Fixed Membrane Receptor
Such type of mechanism cannot pass through the lipid formation and has a target receptor on the cell membrane of the vertebrates to which water-soluble hormone binds. When the specific hormone binds to the target receptor, cyclic AMP (cAMP) is produced that activates an enzyme named adenyl cyclase in the cell membrane. cAMP activates different biochemical changes while diffusing through the cell membrane in return activates many enzymatic changes and reactions in the body (Zhang and Lazar, 2000).
Physiological Consequences of Renal Failure
Renal failure causes higher risks of volume overload and increased levels of acidosis and uremic retention. All these factors in renal failure contribute detrimentally in the form of decreased immunity and dysregulated inflammatory response that intervenes with many normal functions happening in the body leading to multiple organ dysfunction in the body. In renal failure, renal responsiveness capacity to absorb water decreases, and the ability of kidneys to reabsorb water for regulating body fluid volume decreases. Physiological consequences a patient with renal failure may face include body pain, fatigue, easy bruising, bone pain, weight loss, itchy skin, nail changes, drowsiness, nausea, and inability to urinate.

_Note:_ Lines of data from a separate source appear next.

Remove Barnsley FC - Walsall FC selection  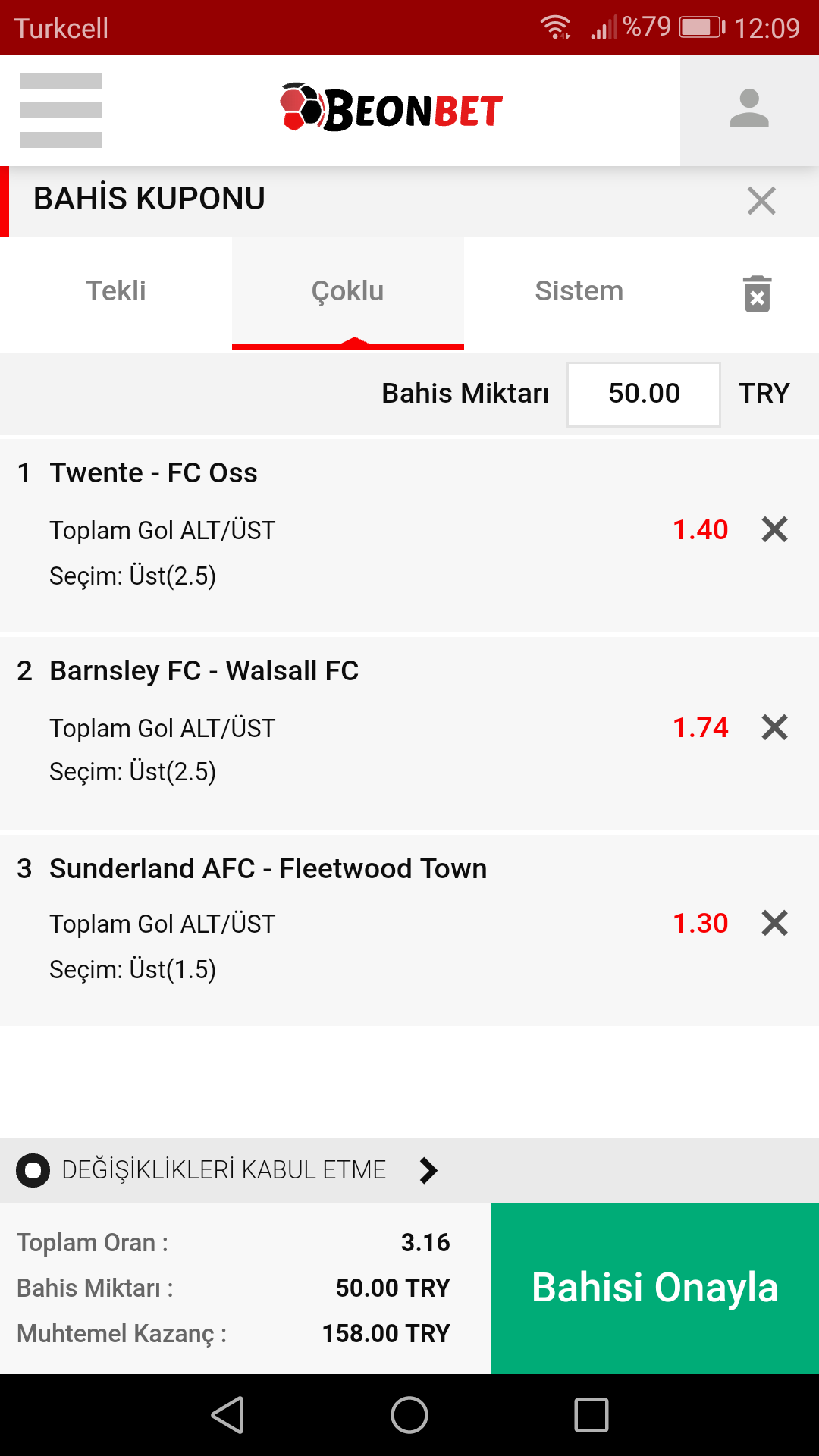click(x=774, y=727)
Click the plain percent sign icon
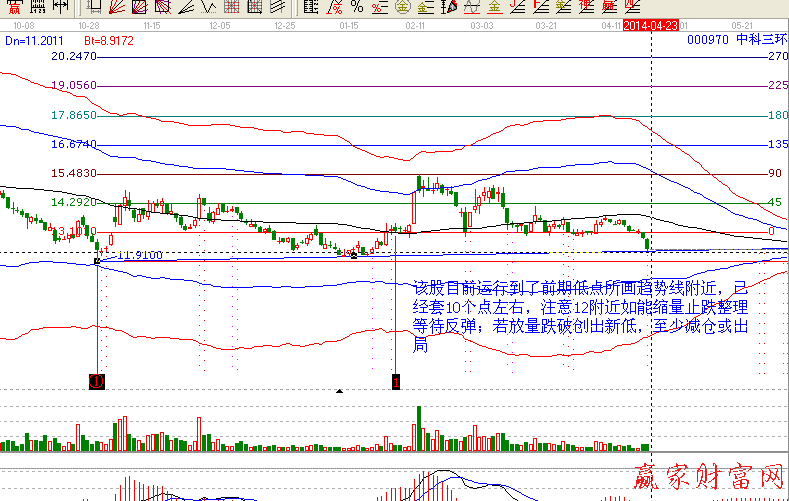 pos(355,7)
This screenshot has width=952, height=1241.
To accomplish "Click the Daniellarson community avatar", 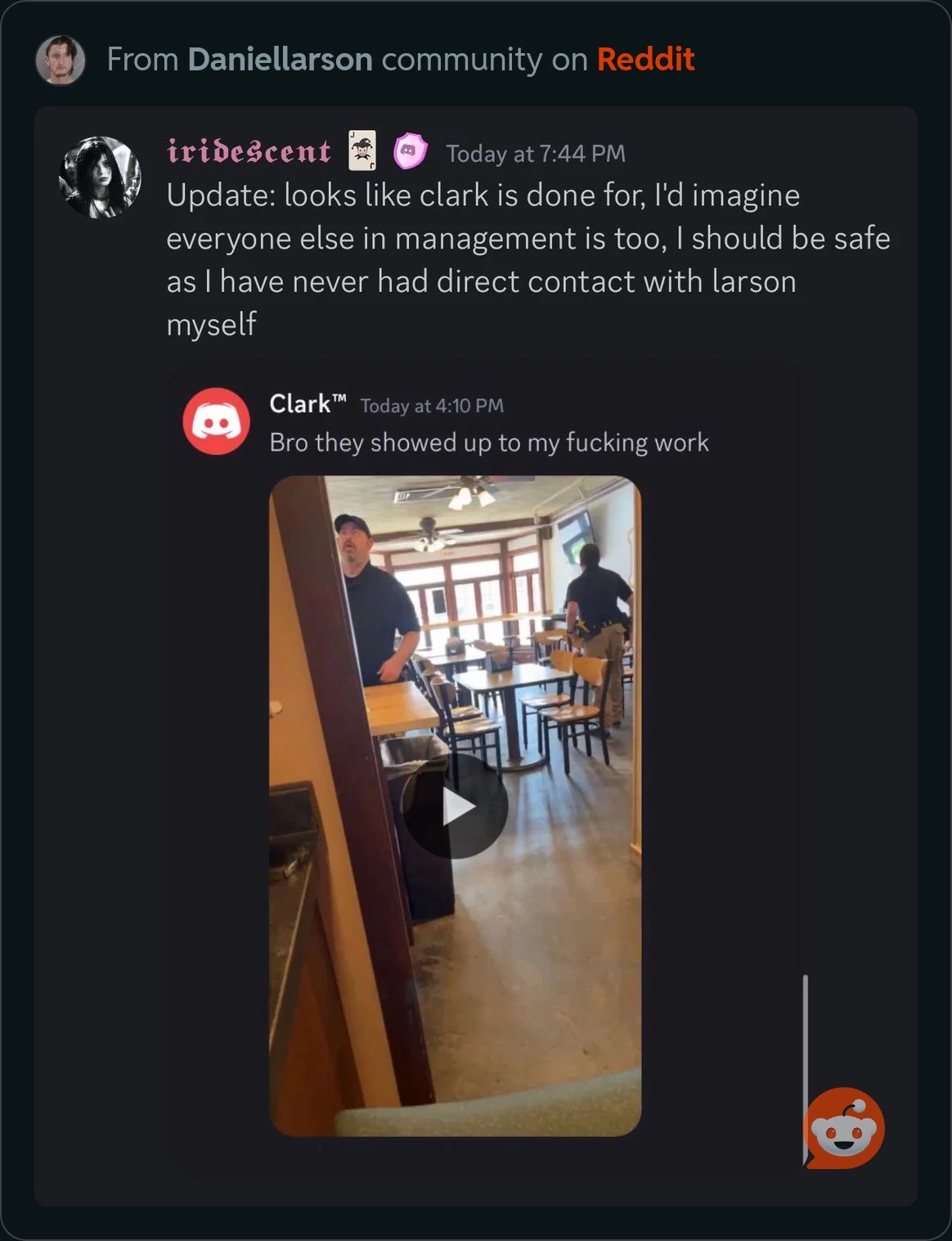I will point(61,60).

A patient with renal failure must receive transplantation of the kidney or dialysis to combat physiological consequences as well as to survive for more than one a few weeks. (Poortmans, 1984)
How do Metabolic Imbalances Impact Athletic Performance during Power Sports?
To achieve optimal athletic performance, the balance between workload and after the recovery process is of vital significance as hormonal conditioning regulates energy metabolism during any form of physical exercise or power explosive sport. The priority of an endurance athlete to maintain body balance during and after any form of physical exercise requires nutrition priority in order to meet the energy needs of the athletes’ body. For instance, an endurance athlete who is a cyclist has excess electrolyte cells in his/her body which kidneys are unable to excrete out from the body. Thus, the increasing capacity of electrolytic cells and acid-base imbalance affect the fitness and performance of athletes and result in aerobic and anaerobic dysfunction. This irregular mechanism of kidneys failing to maintain an acid-base buffer system and electrolytic cells results in delayed muscles fatigue in the body of a cyclist. During cycling, if an athlete burns more calories due to the body failing in faster removal of hydrogen ions from the muscle cells and releasing more metabolic energy than the body has produced results in excess weight loss. (Lombardo, et al. 2019)
Conclusion
The double organ intervenes in the extracellular fluids from the vertebrates’ bodies and controls acid-base balance during the formation of the dilute or concentrated urine with great precision. The same function of controlling extracellular fluids in the body, this double organ performs during physical exercise as a “silent” organ. Last but not the least, they do not intervene in the process of energy obtaining and supply of oxygen during exercise.
References
Kamel, K.S., Halperin, M.L. and Goldstein, M.B., 2010. Fluid, electrolyte and acid-base physiology e-book: a problem-based approach. Elsevier Health Sciences.
Lombardo, B., Izzo, V., Terracciano, D., Ranieri, A., Mazzaccara, C., Fimiani, F., … & Scudiero, O. (2019). Laboratory medicine: Health evaluation in elite athletes. Clinical Chemistry and Laboratory Medicine (CCLM), 57(10), 1450-1473.
Poortmans, J. R. (1984). Exercise and renal function. Sports medicine, 1(2), 125-153.
Zhang, J., & Lazar, M. A. (2000). The mechanism of action of thyroid hormones. Annual review of physiology, 62.